Saved entries
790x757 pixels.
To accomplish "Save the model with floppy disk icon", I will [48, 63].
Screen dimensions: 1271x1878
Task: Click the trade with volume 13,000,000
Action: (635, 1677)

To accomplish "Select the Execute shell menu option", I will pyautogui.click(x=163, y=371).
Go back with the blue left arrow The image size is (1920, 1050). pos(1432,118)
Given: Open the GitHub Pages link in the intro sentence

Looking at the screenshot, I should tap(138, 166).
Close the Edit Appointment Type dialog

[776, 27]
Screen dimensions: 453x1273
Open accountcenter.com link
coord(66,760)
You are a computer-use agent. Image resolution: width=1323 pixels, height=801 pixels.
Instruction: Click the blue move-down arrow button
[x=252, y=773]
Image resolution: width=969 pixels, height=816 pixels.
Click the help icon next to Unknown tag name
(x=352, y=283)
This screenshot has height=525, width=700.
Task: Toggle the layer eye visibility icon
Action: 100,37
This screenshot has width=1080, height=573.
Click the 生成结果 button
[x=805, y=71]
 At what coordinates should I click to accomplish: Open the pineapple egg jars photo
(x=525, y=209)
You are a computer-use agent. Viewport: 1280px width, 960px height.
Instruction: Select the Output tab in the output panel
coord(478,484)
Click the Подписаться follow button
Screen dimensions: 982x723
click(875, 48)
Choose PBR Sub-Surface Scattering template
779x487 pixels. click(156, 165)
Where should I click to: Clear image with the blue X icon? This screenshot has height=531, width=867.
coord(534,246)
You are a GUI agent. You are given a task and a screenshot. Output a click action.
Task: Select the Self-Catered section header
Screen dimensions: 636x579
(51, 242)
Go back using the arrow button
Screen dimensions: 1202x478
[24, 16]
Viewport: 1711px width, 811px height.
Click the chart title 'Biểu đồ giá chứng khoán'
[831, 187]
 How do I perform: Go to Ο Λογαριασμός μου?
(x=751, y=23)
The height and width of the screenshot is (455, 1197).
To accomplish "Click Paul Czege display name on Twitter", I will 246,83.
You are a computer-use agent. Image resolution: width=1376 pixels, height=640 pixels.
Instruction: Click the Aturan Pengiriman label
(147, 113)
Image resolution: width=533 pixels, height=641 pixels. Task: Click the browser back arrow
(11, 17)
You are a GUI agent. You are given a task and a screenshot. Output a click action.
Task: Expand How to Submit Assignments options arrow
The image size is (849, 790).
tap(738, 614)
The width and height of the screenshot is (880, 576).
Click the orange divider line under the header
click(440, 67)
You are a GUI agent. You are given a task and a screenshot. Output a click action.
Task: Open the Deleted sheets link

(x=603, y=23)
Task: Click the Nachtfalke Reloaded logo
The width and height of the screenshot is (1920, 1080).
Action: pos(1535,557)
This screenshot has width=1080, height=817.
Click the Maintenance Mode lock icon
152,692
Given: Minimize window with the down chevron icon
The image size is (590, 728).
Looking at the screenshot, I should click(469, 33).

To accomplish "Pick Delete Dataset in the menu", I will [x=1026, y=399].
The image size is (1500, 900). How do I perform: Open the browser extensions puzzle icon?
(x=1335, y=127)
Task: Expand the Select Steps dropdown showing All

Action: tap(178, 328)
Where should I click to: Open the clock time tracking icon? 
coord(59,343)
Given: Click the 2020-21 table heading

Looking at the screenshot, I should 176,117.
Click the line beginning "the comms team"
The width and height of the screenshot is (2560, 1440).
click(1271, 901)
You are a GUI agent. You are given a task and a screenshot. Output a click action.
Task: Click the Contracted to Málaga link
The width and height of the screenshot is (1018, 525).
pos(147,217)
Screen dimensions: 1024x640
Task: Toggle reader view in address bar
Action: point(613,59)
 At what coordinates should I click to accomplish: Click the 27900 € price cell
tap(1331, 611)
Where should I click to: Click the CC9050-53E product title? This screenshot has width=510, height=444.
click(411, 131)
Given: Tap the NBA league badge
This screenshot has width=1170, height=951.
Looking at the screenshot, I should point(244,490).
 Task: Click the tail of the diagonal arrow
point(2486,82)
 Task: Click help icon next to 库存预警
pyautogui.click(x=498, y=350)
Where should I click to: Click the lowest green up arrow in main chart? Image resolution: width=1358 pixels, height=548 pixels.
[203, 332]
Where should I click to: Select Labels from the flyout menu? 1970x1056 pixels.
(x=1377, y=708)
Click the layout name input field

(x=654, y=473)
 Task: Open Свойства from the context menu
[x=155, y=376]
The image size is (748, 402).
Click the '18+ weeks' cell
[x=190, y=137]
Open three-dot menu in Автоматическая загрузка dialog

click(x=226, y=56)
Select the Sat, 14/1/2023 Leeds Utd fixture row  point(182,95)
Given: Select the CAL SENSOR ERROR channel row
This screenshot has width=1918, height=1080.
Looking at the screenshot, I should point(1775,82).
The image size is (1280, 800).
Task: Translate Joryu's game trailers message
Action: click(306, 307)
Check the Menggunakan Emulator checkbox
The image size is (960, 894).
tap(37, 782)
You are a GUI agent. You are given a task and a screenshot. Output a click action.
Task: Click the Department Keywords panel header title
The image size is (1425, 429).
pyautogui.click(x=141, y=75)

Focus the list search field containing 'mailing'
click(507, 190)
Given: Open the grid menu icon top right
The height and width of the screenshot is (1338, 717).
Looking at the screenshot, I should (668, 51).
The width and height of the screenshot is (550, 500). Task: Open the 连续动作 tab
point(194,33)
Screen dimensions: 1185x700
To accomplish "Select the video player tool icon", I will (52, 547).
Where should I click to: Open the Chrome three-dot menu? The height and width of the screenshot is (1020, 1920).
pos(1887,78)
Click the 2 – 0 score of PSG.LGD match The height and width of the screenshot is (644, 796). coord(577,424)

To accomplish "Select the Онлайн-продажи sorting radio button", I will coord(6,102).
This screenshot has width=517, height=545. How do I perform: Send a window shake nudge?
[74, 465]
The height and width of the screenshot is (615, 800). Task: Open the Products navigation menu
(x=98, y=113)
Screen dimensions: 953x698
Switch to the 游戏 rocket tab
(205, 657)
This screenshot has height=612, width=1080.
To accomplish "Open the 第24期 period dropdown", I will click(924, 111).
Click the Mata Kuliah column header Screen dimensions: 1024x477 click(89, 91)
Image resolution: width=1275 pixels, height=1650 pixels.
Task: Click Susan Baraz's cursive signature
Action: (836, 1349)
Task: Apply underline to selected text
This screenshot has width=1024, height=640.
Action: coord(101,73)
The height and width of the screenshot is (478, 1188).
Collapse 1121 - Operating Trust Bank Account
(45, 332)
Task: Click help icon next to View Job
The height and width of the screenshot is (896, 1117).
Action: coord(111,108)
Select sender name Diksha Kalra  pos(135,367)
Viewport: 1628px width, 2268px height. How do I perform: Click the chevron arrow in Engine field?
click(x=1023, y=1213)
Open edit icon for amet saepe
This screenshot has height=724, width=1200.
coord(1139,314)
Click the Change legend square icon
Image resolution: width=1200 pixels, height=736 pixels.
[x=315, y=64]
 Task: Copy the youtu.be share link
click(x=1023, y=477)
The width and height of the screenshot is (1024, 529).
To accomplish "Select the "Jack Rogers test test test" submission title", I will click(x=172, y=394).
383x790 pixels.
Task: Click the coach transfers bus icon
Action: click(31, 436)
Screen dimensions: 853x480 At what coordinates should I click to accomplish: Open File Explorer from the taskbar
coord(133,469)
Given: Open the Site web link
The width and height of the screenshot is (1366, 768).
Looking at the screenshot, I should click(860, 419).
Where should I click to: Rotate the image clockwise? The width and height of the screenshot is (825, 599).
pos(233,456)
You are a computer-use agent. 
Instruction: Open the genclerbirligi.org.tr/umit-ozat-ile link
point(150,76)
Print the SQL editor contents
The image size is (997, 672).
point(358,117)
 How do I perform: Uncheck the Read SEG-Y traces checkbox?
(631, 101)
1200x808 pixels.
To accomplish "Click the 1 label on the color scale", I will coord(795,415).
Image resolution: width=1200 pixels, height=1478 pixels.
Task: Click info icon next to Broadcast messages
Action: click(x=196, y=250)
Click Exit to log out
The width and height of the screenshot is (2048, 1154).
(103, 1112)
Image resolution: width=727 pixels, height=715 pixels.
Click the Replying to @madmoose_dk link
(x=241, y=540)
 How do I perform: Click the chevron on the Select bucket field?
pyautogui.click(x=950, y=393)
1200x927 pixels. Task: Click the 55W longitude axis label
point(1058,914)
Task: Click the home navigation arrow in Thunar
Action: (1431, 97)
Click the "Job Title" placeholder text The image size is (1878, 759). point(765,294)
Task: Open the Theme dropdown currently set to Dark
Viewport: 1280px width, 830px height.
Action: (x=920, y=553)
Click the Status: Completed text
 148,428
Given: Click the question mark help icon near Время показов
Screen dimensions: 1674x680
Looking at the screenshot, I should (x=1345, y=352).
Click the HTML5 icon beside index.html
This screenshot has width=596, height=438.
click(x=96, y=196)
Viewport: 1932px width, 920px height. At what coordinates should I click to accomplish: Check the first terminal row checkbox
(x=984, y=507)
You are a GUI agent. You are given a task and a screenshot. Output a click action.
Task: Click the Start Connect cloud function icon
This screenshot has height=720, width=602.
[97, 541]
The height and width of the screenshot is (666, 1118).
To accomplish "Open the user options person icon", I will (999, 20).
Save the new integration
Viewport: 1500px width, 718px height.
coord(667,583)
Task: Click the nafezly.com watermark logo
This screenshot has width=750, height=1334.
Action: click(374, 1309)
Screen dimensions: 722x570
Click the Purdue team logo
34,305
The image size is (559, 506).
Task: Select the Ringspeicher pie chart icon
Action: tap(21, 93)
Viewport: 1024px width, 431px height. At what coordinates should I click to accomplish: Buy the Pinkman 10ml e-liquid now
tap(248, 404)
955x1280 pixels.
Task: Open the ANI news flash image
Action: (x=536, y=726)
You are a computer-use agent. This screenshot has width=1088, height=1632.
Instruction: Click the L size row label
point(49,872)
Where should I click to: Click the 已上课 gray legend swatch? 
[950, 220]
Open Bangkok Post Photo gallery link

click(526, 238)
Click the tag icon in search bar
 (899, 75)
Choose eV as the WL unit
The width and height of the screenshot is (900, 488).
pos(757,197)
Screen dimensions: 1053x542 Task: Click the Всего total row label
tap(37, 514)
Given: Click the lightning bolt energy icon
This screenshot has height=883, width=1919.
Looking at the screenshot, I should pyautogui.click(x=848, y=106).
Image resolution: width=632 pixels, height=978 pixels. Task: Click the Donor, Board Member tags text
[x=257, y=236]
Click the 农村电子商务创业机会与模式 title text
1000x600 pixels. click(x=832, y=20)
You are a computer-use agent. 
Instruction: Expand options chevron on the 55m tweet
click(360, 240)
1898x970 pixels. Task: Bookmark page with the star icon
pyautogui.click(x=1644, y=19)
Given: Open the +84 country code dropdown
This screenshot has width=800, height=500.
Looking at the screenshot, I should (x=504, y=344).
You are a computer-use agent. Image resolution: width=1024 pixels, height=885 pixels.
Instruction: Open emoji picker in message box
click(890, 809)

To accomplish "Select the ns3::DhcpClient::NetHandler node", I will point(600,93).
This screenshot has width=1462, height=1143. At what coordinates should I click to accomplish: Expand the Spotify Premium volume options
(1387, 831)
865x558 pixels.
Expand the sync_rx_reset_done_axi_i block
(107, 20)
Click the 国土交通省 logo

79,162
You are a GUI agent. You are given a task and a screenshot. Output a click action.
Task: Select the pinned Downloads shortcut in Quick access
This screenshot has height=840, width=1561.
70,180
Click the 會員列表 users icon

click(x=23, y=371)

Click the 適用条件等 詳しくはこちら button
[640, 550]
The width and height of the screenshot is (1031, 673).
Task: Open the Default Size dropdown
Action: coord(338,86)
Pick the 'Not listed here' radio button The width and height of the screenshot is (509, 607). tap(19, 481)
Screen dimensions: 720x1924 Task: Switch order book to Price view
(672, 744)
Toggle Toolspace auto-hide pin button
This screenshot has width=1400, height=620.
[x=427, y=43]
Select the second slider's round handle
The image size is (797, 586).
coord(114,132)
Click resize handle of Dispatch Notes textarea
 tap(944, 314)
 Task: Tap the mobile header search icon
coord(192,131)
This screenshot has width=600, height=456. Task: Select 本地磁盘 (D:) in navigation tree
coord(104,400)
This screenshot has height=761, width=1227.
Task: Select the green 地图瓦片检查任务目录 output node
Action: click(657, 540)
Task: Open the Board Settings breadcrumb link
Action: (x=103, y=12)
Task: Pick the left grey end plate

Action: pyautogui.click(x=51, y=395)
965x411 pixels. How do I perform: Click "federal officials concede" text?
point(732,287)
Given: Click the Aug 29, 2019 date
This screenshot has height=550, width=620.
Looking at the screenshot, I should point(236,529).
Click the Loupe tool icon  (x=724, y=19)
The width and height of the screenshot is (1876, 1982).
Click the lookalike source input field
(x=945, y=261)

PROBLEM DETAILS ▸
Go through the entries and return each line where the word "computer" occurs.

EXERCISE OUTPUT ▸
You are a computer-use agent. Image resolution: width=1323 pixels, height=801 pixels.
You are a computer-use agent. Viewport: 1280px width, 960px height.
You are a computer-use agent. Image resolution: width=1376 pixels, height=640 pixels.
You are a computer-use agent. 
You are a computer-use agent. This screenshot has width=1088, height=1632.
You are a computer-use agent. 
You are a computer-use agent. Image resolution: width=1024 pixels, height=885 pixels.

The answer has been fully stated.